METHODS: Patients diagnosed with ME secondary to diabetic retinopathy or retinal vein occlusion were enrolled and randomized 1:1 to the combined or monotherapy group. In initial 12 weeks, the combined group received 1 loading dose of conbercept concomitantly with dexamethasone implant (DEX), while the monotherapy group received 3 monthly loading doses of conbercept. Following initial phases, all patients received intravitreal injections of conbercept on demand, assessed every 4 weeks over a 48-week follow-up period. The primary outcome measure was changes in best-corrected visual acuity (BCVA). Secondary outcome measures encompassed changes in optical coherence tomography (OCT) biomarkers and the total number of injections administered. Clinical safety was evaluated based on the incidence and severity of adverse events.

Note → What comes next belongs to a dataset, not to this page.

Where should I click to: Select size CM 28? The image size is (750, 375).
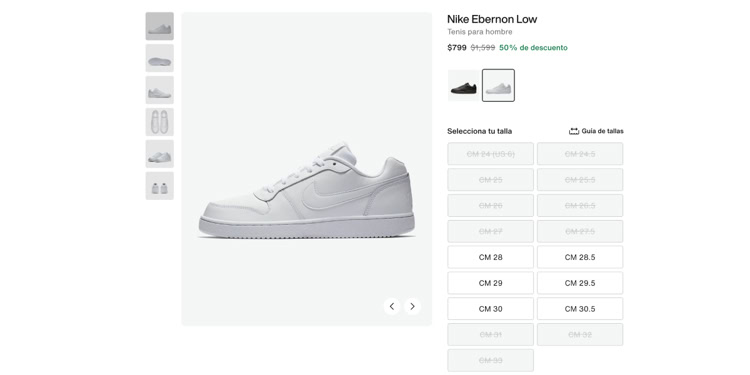(x=490, y=257)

RESULTS: 70 patients (70 eyes) were randomized to monotherapy (n=36) or combination therapy (n=34). Mean (SD) baseline BCVA and CMT were 44.60 (7.34) letters and 555.55 (150.87) μm in monotherapy group; 37.61 (13.47) letters and 581.80 (145.87) μm in combined group. The combined group showed greater BCVA improvement by week 8 and CMT reduction at weeks 4 and 8, and OCT biomarkers also improved more substantially during the first 12 weeks. The combination therapy required significantly fewer injections (P < 0.001) overall but a higher incidence of ocular hypertension. Outcomes of BCVA and CMT correlated with Hard Exudate (HE).
CONCLUSION: Conbercept combined with DEX is an efficient and safe treatment for ME by providing accelerated visual and anatomical improvements in short term and maintaining similar long-term efficacy with fewer injections compared to conbercept monotherapy. OCT biomarkers display prognostic value. HE is associated with poor visual prognosis.
PMID:41800296 | PMC:PMC12967090 | DOI:10.2147/DDDT.S587166